'Impoverished' Africa offers cultural gifts to the world

Thom Blair, Online Columnist

It evokes images of poverty, ignorance and disaster. Globalisation and technology wreak heartbreak and broken economies. Yet Africa's living cultures are notable for their contributions to social knowledge say a new wave of authors and museum curators.

Ancestral aphorisms give insights into African philosophies of life, say Danielle and Olivier Föllmi in African Wisdom 365 Days, London: Thames and Hudson. They reflect an all-encompassing view of life: how things started, how social structures work, and how to remain mentally healthy.

The authors reveal untold treasures of exemplary teaching and inherited wisdom of African people - from the Himba shepherds to the Peul nomads, from the deserts of Namibia to the forests of Rwanda, and the savannah of Cameroon.

Moreover, the cultural well-springs of African heritage are evident in the works of the giants of literature, Cheikh Anta Diop, Léopold Sédar Senghor and in the poetics of Alioune Diop, Aimé Césaire, and Marcelino Dos Santos. Homage to Africa appears in the works of modern writers such as Wole Soyinka, Chinua Achebe, Ngugi wa Thiongo, and Mariama Bâ. Political leaders like Amilcar Cabral, Kwame Nkrumah, Jomo Kenyatta and Nelson Mandela have all explored their linguistic and cultural roots. And, idioms of freedom abound in literature, the popular arts and music in every traditional African and European ex-colonial language.

The biggest surprise is that meaningful images of African life, of places and people, are combined with sayings that make you think. Oral traditions of the Bambara, Bantu, Koi Koi (the so-called  'Bushmen'), Kikuyu, Mandingo, Mossi, Swahili and Wolof peoples all express the sentiments of self-discipline, community bonding, and honouring the ancestors.

Aminata Traore, a contributor, sees the gathering of villagers as the embodiment of African community organisation. "In the local assemblies, the relations between men and women, young and old, between different ethnic groups and religions are re-examined, prejudices challenged, discrimination discouraged, and conflicts defused".

Anyone taking the time to surf the net will discover that this heritage  — particularly of the Yoruba, Kongo and Mande peoples - resonates across the African Diaspora. Witness the altars of the Santeria and palo mayombe in Cuba, candomble in Brazil and Vodun in Haiti. Consider the voices of historians, anthropologists, dancers and musicians such as W. E. B. Du Bois, Marcus Garvey, Richard Wright, Eslande Robeson, Katherine Dunham, John Henrik Clark, Louis Armstrong, Duke Ellington, Scott Joplin and Samuel Coleridge-Taylor.

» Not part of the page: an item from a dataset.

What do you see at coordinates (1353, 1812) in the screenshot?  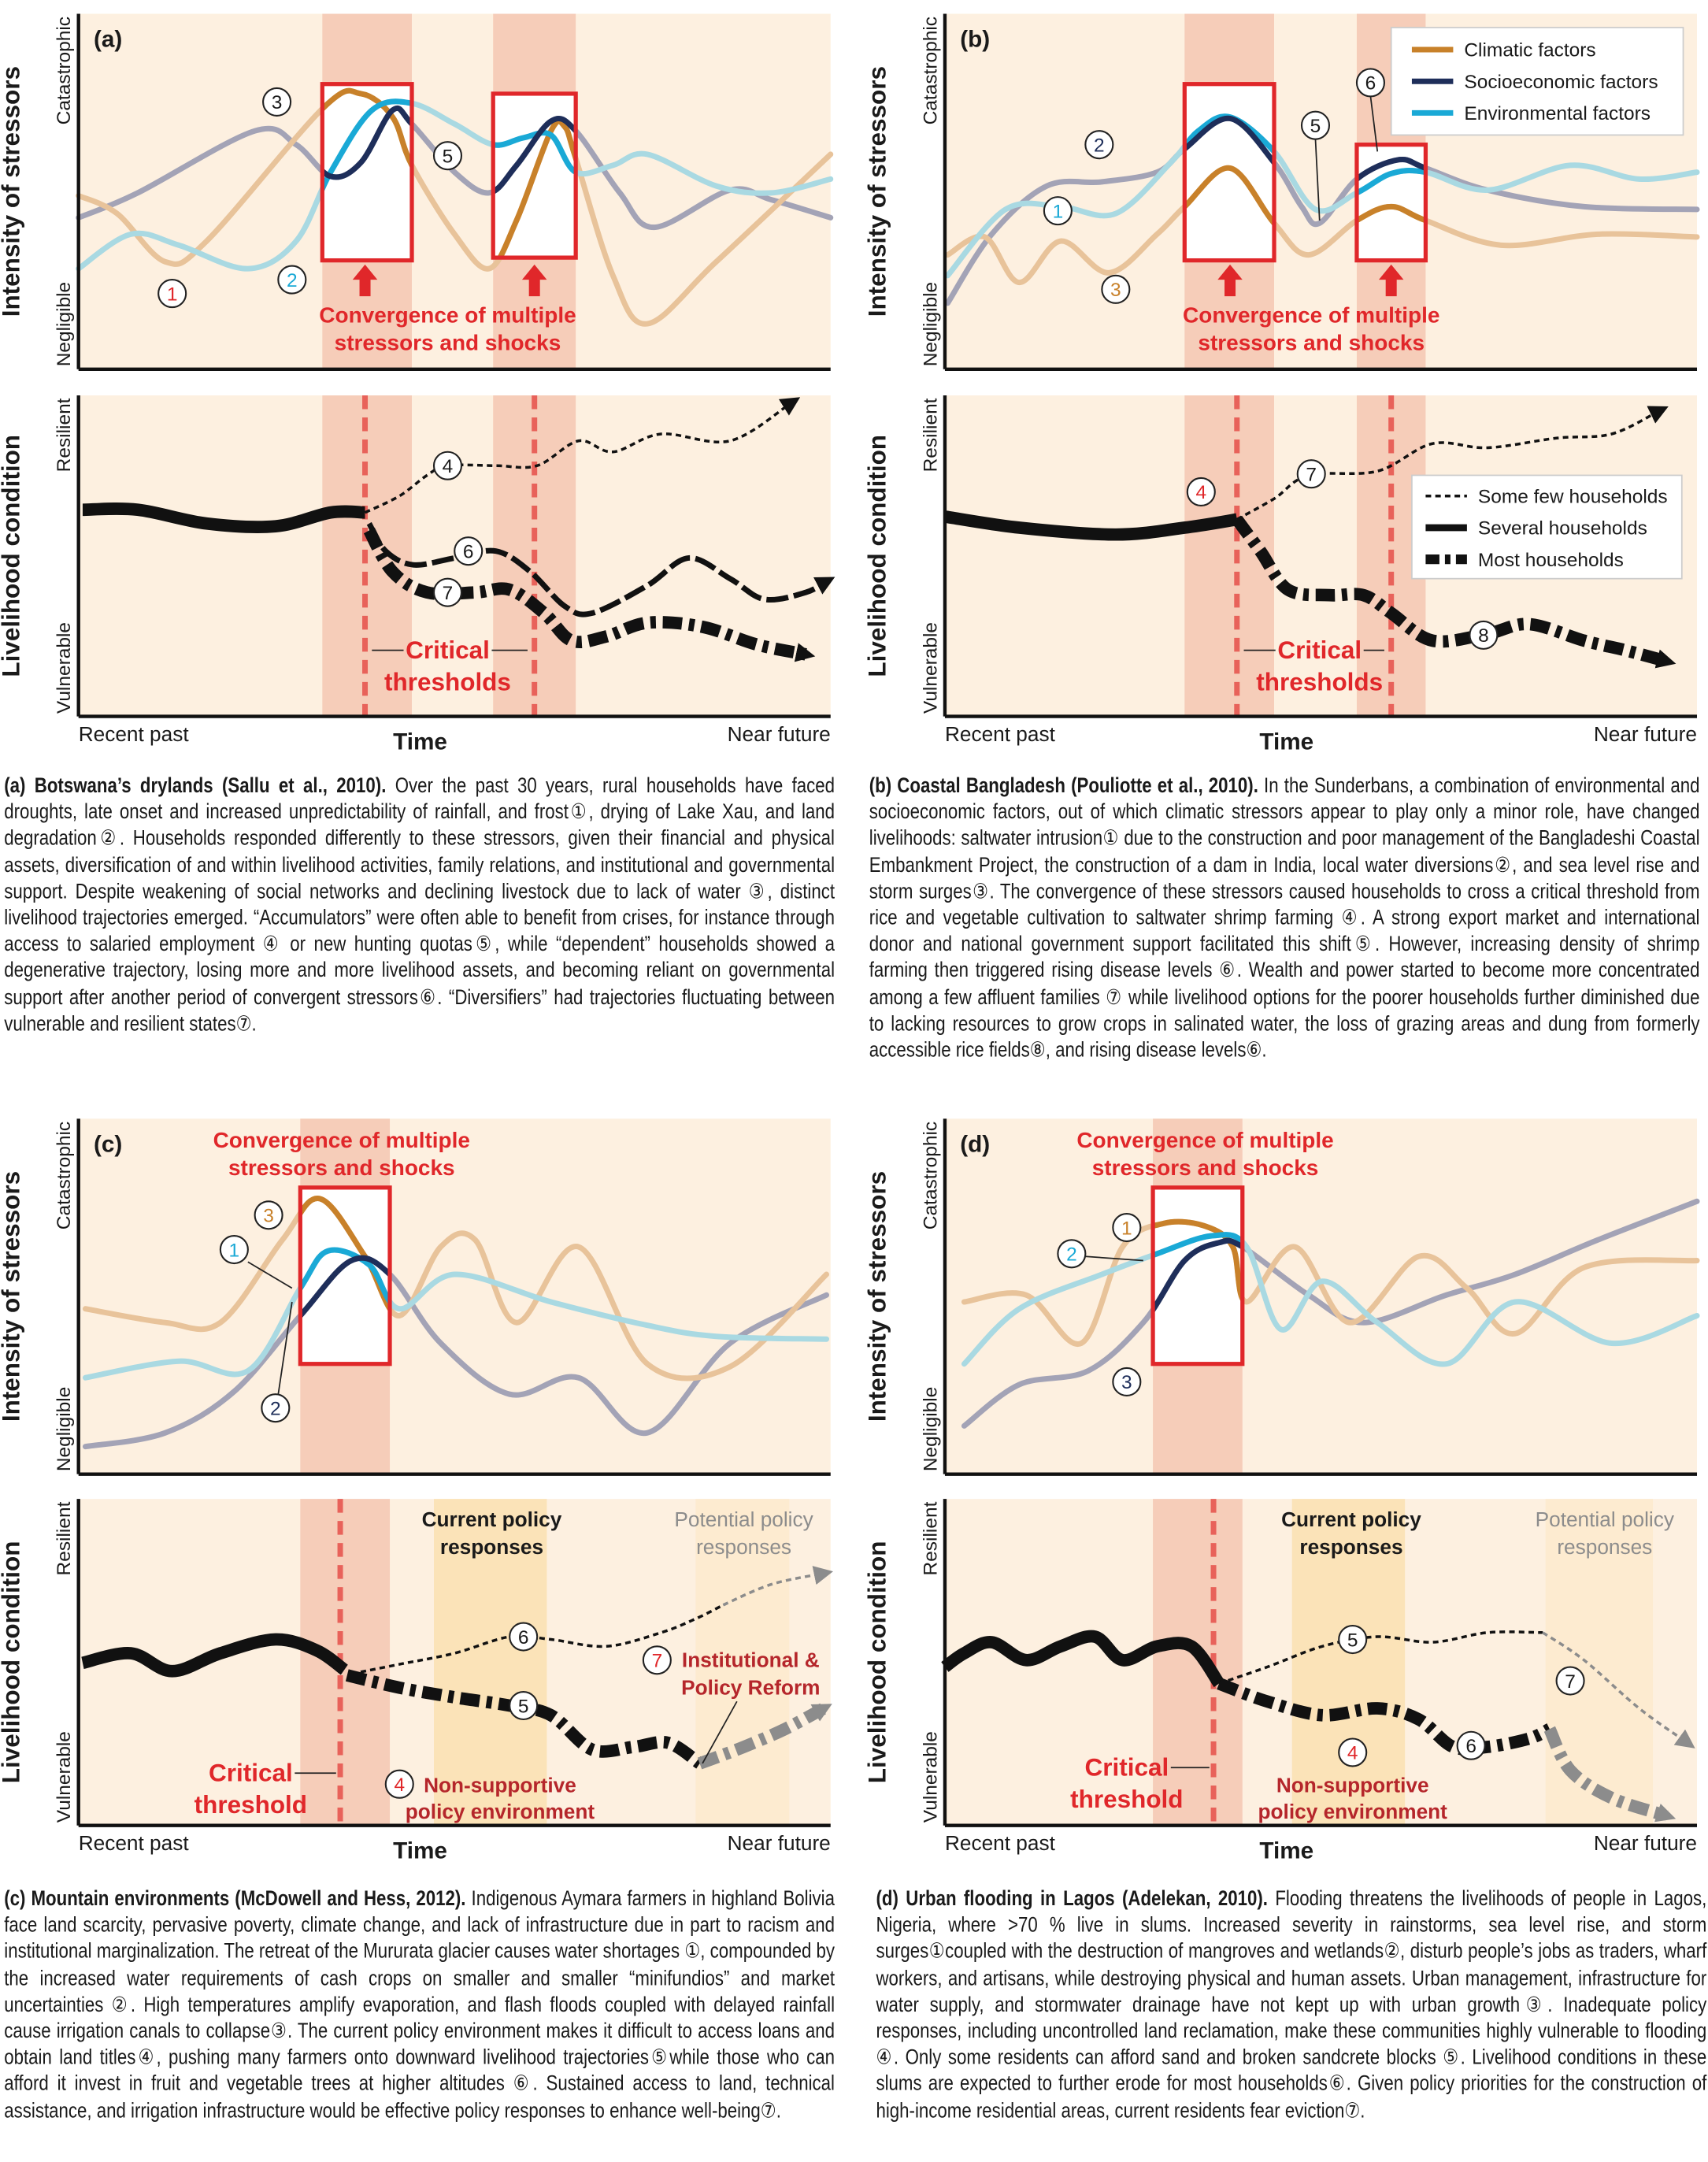 I see `nonsupportive-label: policy environment` at bounding box center [1353, 1812].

The curious surfer might come upon the groundbreaking proto-type of the Museum of African Art that curators say promises to add texture to the New York Africa art scene. To be situated on the edge of Harlem at 110th and Fifth Avenue, it will complement existing African holdings in the Solomon R Guggenheim Museum and the Museum for African Art. Speaking of which, an extraordinary exhibition of the arts of the African Eternal Ancestors attracts thousands to the renowned Metropolitan Museum of Art.

It is said that Africa is a poor continent; that people cannot eat. But arts, languages and cultures are its soul. This social knowledge identifies the continent, its people and cultures, as important contributions to humanity.